Данила, как всегда неторопливо, прибирается около ворот и конторы. Когда я в морозный день выхожу погулять, он поглядывает на меня и говорит:
- Отдувайся, а то щёки замёрзнут! Грей их изнутри тёплым воздухом. - И сам смешно надувает свои щёки, чтобы показать мне, как это надо делать. - Нынче одна гуляешь?
- Одна. Почему-то никого из наших ребят не видно.
- Холодно! - отвечает Данила. - Это из тёплой комнаты хорошо на мороз, а как дома печка не топлена, тогда как?
Печка у нас топлена, но и у нас многого нет: мама теперь зажигает маленькую лампочку и переносит её из комнат в кухню или зажигает там свечку, лампадку, потому что керосин покупать очень трудно. И говорит, чтобы, умываясь, мы не лили зря воду: воду теперь носят издалека.
Отец сейчас целые дни проводит дома, но на скрипке он играет редко. Зато он учит меня складывать и вычитать цифры. Приходит и дядя Пётр.
- Почему рабочие не стали работать? - спрашиваю я дядю Петра.
- Потому, девочка, - отвечает он, - что они хотят добиться лучшей жизни, а тогда работать по-другому.
Добиваться им, видно, нелегко. Во дворе я встречаю серые, изнурённые лица людей, и с каждым днём они становятся истощённее, но когда люди разговаривают между собой, в голосах их нет уныния.

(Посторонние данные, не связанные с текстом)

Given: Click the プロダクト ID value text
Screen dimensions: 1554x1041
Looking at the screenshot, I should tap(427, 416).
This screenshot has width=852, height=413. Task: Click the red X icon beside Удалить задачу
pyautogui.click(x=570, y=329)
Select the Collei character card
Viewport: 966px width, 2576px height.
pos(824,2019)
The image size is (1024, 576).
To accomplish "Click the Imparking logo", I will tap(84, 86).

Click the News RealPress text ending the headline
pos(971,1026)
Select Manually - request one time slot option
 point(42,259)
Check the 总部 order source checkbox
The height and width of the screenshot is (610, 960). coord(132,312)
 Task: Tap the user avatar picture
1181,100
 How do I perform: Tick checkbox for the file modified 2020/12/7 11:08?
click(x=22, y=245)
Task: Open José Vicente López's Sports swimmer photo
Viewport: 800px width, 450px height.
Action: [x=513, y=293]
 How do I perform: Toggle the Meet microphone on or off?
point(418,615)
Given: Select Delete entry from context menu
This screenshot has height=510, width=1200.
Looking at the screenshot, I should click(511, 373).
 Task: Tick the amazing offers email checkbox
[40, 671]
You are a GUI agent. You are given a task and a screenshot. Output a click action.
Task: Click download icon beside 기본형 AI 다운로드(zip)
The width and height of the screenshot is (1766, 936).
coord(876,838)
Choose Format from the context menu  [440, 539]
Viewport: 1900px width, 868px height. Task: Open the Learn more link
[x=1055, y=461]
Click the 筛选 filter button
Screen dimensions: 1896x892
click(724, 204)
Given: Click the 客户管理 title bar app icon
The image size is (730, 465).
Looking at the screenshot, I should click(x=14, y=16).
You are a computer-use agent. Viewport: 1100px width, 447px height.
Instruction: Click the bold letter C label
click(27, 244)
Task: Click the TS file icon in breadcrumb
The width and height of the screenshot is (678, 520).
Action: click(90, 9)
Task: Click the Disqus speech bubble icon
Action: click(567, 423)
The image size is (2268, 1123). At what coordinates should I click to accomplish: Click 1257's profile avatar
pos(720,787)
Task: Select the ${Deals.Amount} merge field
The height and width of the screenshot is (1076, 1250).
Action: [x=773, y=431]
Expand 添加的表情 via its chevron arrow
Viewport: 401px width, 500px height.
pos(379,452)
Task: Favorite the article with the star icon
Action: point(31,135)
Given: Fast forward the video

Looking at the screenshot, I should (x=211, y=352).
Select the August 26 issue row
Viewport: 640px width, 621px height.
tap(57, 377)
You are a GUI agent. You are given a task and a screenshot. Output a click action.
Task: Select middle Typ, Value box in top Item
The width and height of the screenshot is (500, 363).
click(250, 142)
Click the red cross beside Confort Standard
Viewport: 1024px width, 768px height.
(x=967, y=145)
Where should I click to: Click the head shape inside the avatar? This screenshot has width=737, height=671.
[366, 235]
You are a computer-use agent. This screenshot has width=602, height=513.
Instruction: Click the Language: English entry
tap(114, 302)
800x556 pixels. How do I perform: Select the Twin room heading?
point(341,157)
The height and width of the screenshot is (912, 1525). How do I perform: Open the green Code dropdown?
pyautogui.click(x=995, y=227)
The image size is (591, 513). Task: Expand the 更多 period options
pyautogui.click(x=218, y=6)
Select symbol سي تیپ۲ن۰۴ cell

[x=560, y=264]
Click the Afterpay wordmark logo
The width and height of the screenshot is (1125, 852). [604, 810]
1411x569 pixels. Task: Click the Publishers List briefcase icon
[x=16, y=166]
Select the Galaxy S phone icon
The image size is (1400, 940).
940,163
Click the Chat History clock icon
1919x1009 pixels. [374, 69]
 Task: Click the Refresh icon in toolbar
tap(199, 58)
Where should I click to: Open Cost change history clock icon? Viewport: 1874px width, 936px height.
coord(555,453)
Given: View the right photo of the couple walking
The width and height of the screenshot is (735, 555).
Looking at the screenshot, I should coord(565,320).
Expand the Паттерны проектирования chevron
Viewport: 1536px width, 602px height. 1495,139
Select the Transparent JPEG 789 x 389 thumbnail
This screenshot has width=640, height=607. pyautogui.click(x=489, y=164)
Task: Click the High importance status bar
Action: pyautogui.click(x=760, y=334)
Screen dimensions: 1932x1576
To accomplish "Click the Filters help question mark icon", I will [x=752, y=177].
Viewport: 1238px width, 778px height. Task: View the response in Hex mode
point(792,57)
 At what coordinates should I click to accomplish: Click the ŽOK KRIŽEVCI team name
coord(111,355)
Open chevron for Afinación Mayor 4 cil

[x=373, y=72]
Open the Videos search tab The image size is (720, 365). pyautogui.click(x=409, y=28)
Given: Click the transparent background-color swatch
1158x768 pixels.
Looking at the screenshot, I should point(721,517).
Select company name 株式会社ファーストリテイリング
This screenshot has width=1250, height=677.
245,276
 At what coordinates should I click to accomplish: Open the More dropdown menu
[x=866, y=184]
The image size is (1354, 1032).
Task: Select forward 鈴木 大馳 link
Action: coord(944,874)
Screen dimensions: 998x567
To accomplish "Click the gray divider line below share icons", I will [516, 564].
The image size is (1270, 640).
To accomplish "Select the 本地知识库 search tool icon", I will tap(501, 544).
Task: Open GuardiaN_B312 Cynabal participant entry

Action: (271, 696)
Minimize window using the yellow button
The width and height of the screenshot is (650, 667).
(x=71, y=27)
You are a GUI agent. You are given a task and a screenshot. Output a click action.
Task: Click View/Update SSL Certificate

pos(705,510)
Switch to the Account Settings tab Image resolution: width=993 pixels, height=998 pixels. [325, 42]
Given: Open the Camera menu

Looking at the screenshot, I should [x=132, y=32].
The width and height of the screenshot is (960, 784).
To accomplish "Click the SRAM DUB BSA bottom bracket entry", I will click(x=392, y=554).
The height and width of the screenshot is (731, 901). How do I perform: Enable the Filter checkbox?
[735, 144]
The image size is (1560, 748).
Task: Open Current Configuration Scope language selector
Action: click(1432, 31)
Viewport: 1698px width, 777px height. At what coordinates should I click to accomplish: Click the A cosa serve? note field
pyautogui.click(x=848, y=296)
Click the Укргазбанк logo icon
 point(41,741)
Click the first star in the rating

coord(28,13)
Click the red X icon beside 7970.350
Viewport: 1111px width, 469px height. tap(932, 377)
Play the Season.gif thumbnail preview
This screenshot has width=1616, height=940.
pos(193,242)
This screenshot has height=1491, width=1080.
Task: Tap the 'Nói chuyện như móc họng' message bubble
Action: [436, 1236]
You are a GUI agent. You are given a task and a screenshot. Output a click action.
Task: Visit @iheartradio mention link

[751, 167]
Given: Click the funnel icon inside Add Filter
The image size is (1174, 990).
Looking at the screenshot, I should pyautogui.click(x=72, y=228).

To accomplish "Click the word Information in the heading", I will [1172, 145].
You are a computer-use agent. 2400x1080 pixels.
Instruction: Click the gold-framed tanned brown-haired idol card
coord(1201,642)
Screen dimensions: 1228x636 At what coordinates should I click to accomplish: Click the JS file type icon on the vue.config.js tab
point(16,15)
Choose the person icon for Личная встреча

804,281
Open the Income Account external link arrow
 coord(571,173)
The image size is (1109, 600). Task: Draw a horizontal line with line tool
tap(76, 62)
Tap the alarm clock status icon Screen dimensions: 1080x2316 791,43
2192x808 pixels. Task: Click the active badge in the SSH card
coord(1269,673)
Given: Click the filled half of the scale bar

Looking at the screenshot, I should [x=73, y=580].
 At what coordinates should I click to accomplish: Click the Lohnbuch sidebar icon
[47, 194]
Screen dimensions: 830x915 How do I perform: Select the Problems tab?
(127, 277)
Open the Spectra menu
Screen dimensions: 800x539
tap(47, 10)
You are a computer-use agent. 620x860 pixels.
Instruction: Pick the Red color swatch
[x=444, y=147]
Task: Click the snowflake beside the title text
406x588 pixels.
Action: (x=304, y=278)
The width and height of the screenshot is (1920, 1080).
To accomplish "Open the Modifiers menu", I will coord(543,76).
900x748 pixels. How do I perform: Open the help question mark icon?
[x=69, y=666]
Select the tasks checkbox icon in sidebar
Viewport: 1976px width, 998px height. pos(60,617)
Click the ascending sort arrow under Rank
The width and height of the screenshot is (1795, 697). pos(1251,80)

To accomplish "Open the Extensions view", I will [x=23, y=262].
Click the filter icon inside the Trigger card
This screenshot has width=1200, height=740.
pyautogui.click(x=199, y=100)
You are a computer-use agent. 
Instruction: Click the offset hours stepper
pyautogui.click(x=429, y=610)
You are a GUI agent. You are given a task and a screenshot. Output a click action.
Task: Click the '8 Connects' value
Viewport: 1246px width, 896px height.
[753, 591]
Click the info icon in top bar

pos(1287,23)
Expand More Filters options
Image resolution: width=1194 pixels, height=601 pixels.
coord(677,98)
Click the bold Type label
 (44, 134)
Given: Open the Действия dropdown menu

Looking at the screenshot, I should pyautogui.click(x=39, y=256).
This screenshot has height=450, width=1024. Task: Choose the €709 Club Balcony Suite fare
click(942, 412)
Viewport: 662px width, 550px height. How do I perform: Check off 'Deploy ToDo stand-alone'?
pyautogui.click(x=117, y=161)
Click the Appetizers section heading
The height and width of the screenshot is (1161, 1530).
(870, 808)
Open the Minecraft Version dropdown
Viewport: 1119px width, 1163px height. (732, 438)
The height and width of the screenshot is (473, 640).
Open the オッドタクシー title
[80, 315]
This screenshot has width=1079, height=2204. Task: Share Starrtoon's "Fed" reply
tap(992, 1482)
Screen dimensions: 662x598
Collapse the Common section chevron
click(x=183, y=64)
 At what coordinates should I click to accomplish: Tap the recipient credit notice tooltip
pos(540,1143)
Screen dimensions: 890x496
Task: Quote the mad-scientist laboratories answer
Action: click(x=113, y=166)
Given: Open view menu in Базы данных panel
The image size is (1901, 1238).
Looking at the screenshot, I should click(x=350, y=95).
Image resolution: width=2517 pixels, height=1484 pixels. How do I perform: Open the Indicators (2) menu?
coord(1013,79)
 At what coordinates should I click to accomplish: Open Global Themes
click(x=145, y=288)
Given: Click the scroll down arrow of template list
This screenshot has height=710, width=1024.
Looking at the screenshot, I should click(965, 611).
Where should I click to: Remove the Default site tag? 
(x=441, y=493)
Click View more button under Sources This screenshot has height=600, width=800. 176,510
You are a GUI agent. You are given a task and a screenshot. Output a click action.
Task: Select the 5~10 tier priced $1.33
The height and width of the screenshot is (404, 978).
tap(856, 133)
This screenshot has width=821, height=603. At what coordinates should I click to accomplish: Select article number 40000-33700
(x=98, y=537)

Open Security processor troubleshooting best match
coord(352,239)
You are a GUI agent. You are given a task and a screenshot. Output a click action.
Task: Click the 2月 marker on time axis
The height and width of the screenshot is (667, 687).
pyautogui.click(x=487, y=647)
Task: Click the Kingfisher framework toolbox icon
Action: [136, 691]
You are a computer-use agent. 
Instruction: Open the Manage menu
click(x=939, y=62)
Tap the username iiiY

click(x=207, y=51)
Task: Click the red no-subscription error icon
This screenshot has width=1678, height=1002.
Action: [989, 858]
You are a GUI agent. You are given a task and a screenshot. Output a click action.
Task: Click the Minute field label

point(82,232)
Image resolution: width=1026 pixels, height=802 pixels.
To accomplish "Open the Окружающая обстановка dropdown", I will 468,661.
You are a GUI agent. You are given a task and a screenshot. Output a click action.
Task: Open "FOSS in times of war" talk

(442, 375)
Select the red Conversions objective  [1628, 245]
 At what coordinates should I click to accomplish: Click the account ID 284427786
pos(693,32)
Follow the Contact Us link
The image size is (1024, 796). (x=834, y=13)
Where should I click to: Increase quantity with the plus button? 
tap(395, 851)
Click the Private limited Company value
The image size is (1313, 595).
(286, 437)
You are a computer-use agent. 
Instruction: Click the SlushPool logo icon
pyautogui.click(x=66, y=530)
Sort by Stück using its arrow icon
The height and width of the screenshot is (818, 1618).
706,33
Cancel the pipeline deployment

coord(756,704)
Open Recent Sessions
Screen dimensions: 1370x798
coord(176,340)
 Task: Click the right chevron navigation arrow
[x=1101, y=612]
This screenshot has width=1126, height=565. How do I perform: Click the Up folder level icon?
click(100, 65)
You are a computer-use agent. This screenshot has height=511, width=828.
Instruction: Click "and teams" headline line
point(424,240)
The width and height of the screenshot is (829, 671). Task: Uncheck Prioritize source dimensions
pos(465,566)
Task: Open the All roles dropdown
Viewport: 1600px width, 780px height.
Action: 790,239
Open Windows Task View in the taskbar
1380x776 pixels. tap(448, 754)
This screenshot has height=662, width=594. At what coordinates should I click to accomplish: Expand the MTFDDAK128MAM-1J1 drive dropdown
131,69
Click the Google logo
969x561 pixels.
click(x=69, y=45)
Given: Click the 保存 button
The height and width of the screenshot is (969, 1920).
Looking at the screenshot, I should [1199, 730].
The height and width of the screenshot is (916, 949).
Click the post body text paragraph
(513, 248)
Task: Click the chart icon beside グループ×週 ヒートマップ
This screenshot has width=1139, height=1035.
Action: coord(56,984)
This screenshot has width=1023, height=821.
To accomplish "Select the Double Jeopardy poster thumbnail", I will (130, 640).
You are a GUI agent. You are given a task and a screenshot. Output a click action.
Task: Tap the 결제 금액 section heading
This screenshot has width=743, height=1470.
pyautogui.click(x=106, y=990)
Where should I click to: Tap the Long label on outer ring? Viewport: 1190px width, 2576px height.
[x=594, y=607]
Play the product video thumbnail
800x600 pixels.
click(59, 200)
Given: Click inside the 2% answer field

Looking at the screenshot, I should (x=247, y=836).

Зимним вечером на фабричном дворе ветер метёт снег, забивает стекло фонаря у ворот, и свет его тускло ложится на заметённое снегом крыльцо конторы. Мне кажется, эти холодные зимние ветры появляются целой компанией: одни из них шумит и воет в трубе, другой свистит по земле и несёт позёмку. Так они перекликаются между собой.
Мама боязливо подходит к окну и слушает.
- Ты что слушаешь? - спрашиваю я.
- Ветер очень сильный, - отвечает мама. Я давно слышу какой-то неравномерный далёкий гул. Иногда это похоже на гром, но грома зимой не бывает. Днём со двора гул был слышен сильнее, сейчас он доносится глухо. Лицо у матери тревожное, глаза блестят, она волнуется. Я понимаю, что она не хочет пугать меня. Но я и сама знаю, что это и есть "стреляют".
Отец стоит у открытой форточки, прислушиваясь к далёким залпам.
- Это у вокзалов, наверно… - говорит он. - А вот это в стороне Сухаревки. Пресню от нас меньше слышно.
Когда к нам заходит дядя Пётр, мама спрашивает его:
- Ты знаешь, Петя, что там делается?